**REQUIRED ACTION A:**
Decide whether each statement below agrees with the post about Matt Segall's talk. Answer yes or no for each, and quote the words from the post that decide it.
(i) The talk is under ten minutes long.
(ii) The writer had sought out Segall's work directly well before this post.
(iii) According to the notes, concepts can be reduced to words.
**REQUIRED ACTION B:** Please reproduce a passage from the post about Matt Segall's talk word for word. Begin at the words "We can never" and stop after the words "logical positivism project.".

Mentioned Matt Segall (Footnotes2Plato / @ThouArtThat) in an aside note to this recent post on Rudolf Steiner. and I have acknowledged him before here. (He’s a Whitehead scholar with whom I’ve engaged once or twice on questions of process philosophy and McGilchrist space (?) – in comments and tweet threads, but I realise I probably don’t give him enough credit because I’ve not really sought out his work directly until now.)
He shared this little (under 10 mins) talk in that aside above – on the face of it about Steiner and his Philosophy of Freedom – but it’s well worth it for his discussion of some very basic distinctions at the root of so much philosophy within the scope of my own agenda. There are some philosophical questions that are frankly at the root of any and all human endeavours.
I captured a few notes/quotes/paraphrases I find relevant:
The relationship between percepts and concepts, between observation and thinking, is a “dilemma” present in all of philosophy. The dilemma of philosophy that turns up in many different ways – mind-body dualism, relations between ideas and things in the world generally.
Oh yes. Been one of my musings recently that all our bigger problems (yes even the god-awful poly-perma-crisis) rest on just two or three fundamental ontological and epistemological questions – about what we know about or mean by “exist in reality”. (I was motivated to summarise these somehow, and may do so after listening to this.)
The difficulty of defining concepts. Concepts are different to their names, concepts cannot be reduced to words. We run into problems when we attempt to define anything (as the friends on the other dialogue are clearly discovering, and the reason Matt captured these thoughts in a separate video essay).
We can never get to the essence of the concept in our attempts at definition, we can only ever arrive at descriptions of certain sets of characteristics and aspects of “an entity” – even though we seem to be able to intuitively grasp the concept as we come to know it. This difficulty is frequently vexing.
Oh yes. Hold your definition (Dennett). Definition as a coffin (Levenchuk). And this is frankly the point my #GoodFences mantra. The whole post-post-modern / meta-modern stance in reaction to the logical positivism project.

[Stored items]
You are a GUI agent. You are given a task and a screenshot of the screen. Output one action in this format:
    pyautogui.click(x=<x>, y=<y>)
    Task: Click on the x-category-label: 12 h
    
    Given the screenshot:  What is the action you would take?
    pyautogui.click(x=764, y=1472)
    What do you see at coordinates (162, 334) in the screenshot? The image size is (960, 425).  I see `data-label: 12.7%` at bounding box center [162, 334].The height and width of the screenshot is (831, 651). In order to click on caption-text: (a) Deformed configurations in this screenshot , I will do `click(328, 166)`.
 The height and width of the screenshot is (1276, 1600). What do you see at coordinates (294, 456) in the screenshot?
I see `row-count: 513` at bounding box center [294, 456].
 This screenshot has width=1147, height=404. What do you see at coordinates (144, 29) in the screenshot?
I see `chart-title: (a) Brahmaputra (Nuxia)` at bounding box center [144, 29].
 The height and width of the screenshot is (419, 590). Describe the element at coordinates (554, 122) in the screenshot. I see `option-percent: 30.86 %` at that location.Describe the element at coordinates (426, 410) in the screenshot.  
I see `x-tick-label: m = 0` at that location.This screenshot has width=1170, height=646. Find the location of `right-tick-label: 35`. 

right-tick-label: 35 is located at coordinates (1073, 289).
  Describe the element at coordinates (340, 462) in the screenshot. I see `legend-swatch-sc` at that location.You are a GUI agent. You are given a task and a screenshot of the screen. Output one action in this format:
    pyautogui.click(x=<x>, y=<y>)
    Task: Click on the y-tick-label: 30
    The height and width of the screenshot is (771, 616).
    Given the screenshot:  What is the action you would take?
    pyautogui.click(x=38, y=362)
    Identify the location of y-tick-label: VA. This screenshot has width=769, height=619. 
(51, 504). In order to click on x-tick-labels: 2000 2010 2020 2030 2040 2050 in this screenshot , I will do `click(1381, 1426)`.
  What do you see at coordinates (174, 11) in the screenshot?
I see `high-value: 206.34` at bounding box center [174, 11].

**REPLY A:**
(i) Yes: "He shared this little (under 10 mins) talk"
(ii) No: "I’ve not really sought out his work directly until now"
(iii) No: "concepts cannot be reduced to words"

**REPLY B:**
We can never get to the essence of the concept in our attempts at definition, we can only ever arrive at descriptions of certain sets of characteristics and aspects of “an entity” – even though we seem to be able to intuitively grasp the concept as we come to know it. This difficulty is frequently vexing.
Oh yes. Hold your definition (Dennett). Definition as a coffin (Levenchuk). And this is frankly the point my #GoodFences mantra. The whole post-post-modern / meta-modern stance in reaction to the logical positivism project.